***** LISTED ENTRIES
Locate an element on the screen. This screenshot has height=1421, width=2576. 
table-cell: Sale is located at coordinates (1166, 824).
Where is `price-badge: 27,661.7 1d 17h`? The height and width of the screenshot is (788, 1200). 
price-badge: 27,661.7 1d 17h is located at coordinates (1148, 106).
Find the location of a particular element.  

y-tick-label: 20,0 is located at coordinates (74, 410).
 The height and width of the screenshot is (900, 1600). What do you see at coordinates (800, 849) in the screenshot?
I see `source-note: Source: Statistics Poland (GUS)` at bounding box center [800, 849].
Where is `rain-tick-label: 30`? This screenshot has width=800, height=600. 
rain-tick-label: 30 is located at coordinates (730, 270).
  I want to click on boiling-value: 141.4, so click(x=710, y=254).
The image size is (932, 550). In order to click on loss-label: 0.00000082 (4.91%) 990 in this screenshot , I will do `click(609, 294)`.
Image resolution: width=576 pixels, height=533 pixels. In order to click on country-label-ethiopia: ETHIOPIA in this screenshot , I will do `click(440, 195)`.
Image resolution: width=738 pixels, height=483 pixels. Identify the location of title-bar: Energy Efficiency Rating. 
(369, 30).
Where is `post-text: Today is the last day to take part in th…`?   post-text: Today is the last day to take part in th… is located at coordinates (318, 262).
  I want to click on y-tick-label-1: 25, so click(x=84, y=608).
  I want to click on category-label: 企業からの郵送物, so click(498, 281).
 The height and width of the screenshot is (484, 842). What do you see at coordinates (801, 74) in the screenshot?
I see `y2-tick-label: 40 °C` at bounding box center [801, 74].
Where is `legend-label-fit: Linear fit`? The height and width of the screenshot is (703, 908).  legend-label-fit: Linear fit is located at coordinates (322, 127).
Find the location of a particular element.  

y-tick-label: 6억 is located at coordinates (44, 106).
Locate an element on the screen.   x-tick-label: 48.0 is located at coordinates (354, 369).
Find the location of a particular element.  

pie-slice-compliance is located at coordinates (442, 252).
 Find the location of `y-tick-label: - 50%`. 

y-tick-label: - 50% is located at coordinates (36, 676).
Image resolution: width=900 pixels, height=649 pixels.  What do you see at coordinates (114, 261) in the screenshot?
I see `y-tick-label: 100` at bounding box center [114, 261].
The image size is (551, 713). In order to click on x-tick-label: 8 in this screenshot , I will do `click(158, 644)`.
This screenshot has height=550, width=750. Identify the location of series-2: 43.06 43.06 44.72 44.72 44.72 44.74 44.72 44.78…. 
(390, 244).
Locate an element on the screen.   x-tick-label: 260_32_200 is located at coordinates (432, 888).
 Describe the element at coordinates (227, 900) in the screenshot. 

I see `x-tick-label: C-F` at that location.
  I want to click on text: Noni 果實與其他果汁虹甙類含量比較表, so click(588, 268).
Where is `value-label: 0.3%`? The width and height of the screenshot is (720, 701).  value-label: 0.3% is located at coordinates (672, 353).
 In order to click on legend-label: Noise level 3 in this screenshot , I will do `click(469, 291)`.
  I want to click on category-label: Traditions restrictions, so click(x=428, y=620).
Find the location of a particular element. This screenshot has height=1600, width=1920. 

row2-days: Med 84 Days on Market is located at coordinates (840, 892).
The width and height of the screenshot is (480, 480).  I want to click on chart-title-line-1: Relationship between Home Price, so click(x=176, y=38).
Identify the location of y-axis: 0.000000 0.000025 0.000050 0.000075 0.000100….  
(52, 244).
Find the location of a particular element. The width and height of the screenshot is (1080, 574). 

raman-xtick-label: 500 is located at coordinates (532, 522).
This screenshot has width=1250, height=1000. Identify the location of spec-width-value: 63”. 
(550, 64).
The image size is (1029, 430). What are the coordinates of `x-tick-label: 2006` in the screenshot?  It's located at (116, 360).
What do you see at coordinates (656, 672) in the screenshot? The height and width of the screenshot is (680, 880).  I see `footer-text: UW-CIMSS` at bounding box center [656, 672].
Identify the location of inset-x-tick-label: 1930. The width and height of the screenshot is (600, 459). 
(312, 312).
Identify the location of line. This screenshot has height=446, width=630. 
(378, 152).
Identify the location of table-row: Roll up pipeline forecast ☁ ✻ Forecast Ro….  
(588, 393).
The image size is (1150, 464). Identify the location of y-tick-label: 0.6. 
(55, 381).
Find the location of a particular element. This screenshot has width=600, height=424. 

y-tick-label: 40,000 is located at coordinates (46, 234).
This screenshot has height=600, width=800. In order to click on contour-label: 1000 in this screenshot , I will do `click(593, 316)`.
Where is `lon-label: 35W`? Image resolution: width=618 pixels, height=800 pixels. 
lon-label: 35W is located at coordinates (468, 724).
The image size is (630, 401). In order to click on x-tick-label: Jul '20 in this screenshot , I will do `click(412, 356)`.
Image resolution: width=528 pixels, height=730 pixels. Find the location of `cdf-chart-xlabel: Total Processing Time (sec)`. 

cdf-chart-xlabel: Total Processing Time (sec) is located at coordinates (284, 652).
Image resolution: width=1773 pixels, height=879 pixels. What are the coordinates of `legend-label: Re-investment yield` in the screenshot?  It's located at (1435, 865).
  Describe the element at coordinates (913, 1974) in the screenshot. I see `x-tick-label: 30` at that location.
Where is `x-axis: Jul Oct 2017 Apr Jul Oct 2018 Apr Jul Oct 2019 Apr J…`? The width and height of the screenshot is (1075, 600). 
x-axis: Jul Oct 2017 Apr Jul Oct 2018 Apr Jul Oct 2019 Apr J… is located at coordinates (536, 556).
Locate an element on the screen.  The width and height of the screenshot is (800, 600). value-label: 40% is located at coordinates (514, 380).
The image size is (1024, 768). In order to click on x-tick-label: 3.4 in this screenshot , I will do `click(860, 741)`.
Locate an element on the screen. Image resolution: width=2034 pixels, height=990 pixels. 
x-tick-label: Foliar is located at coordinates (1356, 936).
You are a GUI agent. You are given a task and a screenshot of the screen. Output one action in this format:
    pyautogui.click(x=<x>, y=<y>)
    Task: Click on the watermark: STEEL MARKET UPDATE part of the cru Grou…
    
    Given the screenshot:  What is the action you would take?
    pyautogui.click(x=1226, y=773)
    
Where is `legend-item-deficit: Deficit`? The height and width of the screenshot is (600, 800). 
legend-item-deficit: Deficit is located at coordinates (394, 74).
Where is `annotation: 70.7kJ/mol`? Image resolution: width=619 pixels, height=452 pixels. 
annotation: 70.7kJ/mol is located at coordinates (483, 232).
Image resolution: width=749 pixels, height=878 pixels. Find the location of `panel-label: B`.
**********
### WORK INSTRUCTION
Reproduce the listing above line for line, with nothing added, left out or changed.

### SOLVED EXERCISE
Locate an element on the screen. This screenshot has height=1421, width=2576. 
table-cell: Sale is located at coordinates (1166, 824).
Where is `price-badge: 27,661.7 1d 17h`? The height and width of the screenshot is (788, 1200). 
price-badge: 27,661.7 1d 17h is located at coordinates (1148, 106).
Find the location of a particular element.  

y-tick-label: 20,0 is located at coordinates (74, 410).
 The height and width of the screenshot is (900, 1600). What do you see at coordinates (800, 849) in the screenshot?
I see `source-note: Source: Statistics Poland (GUS)` at bounding box center [800, 849].
Where is `rain-tick-label: 30`? This screenshot has width=800, height=600. 
rain-tick-label: 30 is located at coordinates (730, 270).
  I want to click on boiling-value: 141.4, so click(x=710, y=254).
The image size is (932, 550). In order to click on loss-label: 0.00000082 (4.91%) 990 in this screenshot , I will do `click(609, 294)`.
Image resolution: width=576 pixels, height=533 pixels. In order to click on country-label-ethiopia: ETHIOPIA in this screenshot , I will do `click(440, 195)`.
Image resolution: width=738 pixels, height=483 pixels. Identify the location of title-bar: Energy Efficiency Rating. 
(369, 30).
Where is `post-text: Today is the last day to take part in th…`?   post-text: Today is the last day to take part in th… is located at coordinates (318, 262).
  I want to click on y-tick-label-1: 25, so click(x=84, y=608).
  I want to click on category-label: 企業からの郵送物, so click(498, 281).
 The height and width of the screenshot is (484, 842). What do you see at coordinates (801, 74) in the screenshot?
I see `y2-tick-label: 40 °C` at bounding box center [801, 74].
Where is `legend-label-fit: Linear fit`? The height and width of the screenshot is (703, 908).  legend-label-fit: Linear fit is located at coordinates (322, 127).
Find the location of a particular element.  

y-tick-label: 6억 is located at coordinates (44, 106).
Locate an element on the screen.   x-tick-label: 48.0 is located at coordinates (354, 369).
Find the location of a particular element.  

pie-slice-compliance is located at coordinates (442, 252).
 Find the location of `y-tick-label: - 50%`. 

y-tick-label: - 50% is located at coordinates (36, 676).
Image resolution: width=900 pixels, height=649 pixels.  What do you see at coordinates (114, 261) in the screenshot?
I see `y-tick-label: 100` at bounding box center [114, 261].
The image size is (551, 713). In order to click on x-tick-label: 8 in this screenshot , I will do `click(158, 644)`.
This screenshot has height=550, width=750. Identify the location of series-2: 43.06 43.06 44.72 44.72 44.72 44.74 44.72 44.78…. 
(390, 244).
Locate an element on the screen.   x-tick-label: 260_32_200 is located at coordinates (432, 888).
 Describe the element at coordinates (227, 900) in the screenshot. 

I see `x-tick-label: C-F` at that location.
  I want to click on text: Noni 果實與其他果汁虹甙類含量比較表, so click(588, 268).
Where is `value-label: 0.3%`? The width and height of the screenshot is (720, 701).  value-label: 0.3% is located at coordinates (672, 353).
 In order to click on legend-label: Noise level 3 in this screenshot , I will do `click(469, 291)`.
  I want to click on category-label: Traditions restrictions, so click(x=428, y=620).
Find the location of a particular element. This screenshot has height=1600, width=1920. 

row2-days: Med 84 Days on Market is located at coordinates (840, 892).
The width and height of the screenshot is (480, 480).  I want to click on chart-title-line-1: Relationship between Home Price, so click(x=176, y=38).
Identify the location of y-axis: 0.000000 0.000025 0.000050 0.000075 0.000100….  
(52, 244).
Find the location of a particular element. The width and height of the screenshot is (1080, 574). 

raman-xtick-label: 500 is located at coordinates (532, 522).
This screenshot has width=1250, height=1000. Identify the location of spec-width-value: 63”. 
(550, 64).
The image size is (1029, 430). What are the coordinates of `x-tick-label: 2006` in the screenshot?  It's located at (116, 360).
What do you see at coordinates (656, 672) in the screenshot? The height and width of the screenshot is (680, 880).  I see `footer-text: UW-CIMSS` at bounding box center [656, 672].
Identify the location of inset-x-tick-label: 1930. The width and height of the screenshot is (600, 459). 
(312, 312).
Identify the location of line. This screenshot has height=446, width=630. 
(378, 152).
Identify the location of table-row: Roll up pipeline forecast ☁ ✻ Forecast Ro….  
(588, 393).
The image size is (1150, 464). Identify the location of y-tick-label: 0.6. 
(55, 381).
Find the location of a particular element. This screenshot has width=600, height=424. 

y-tick-label: 40,000 is located at coordinates (46, 234).
This screenshot has height=600, width=800. In order to click on contour-label: 1000 in this screenshot , I will do `click(593, 316)`.
Where is `lon-label: 35W`? Image resolution: width=618 pixels, height=800 pixels. 
lon-label: 35W is located at coordinates (468, 724).
The image size is (630, 401). In order to click on x-tick-label: Jul '20 in this screenshot , I will do `click(412, 356)`.
Image resolution: width=528 pixels, height=730 pixels. Find the location of `cdf-chart-xlabel: Total Processing Time (sec)`. 

cdf-chart-xlabel: Total Processing Time (sec) is located at coordinates (284, 652).
Image resolution: width=1773 pixels, height=879 pixels. What are the coordinates of `legend-label: Re-investment yield` in the screenshot?  It's located at (1435, 865).
  Describe the element at coordinates (913, 1974) in the screenshot. I see `x-tick-label: 30` at that location.
Where is `x-axis: Jul Oct 2017 Apr Jul Oct 2018 Apr Jul Oct 2019 Apr J…`? The width and height of the screenshot is (1075, 600). 
x-axis: Jul Oct 2017 Apr Jul Oct 2018 Apr Jul Oct 2019 Apr J… is located at coordinates (536, 556).
Locate an element on the screen.  The width and height of the screenshot is (800, 600). value-label: 40% is located at coordinates (514, 380).
The image size is (1024, 768). In order to click on x-tick-label: 3.4 in this screenshot , I will do `click(860, 741)`.
Locate an element on the screen. Image resolution: width=2034 pixels, height=990 pixels. 
x-tick-label: Foliar is located at coordinates (1356, 936).
You are a GUI agent. You are given a task and a screenshot of the screen. Output one action in this format:
    pyautogui.click(x=<x>, y=<y>)
    Task: Click on the watermark: STEEL MARKET UPDATE part of the cru Grou…
    
    Given the screenshot:  What is the action you would take?
    pyautogui.click(x=1226, y=773)
    
Where is `legend-item-deficit: Deficit`? The height and width of the screenshot is (600, 800). 
legend-item-deficit: Deficit is located at coordinates (394, 74).
Where is `annotation: 70.7kJ/mol`? Image resolution: width=619 pixels, height=452 pixels. 
annotation: 70.7kJ/mol is located at coordinates (483, 232).
Image resolution: width=749 pixels, height=878 pixels. Find the location of `panel-label: B`.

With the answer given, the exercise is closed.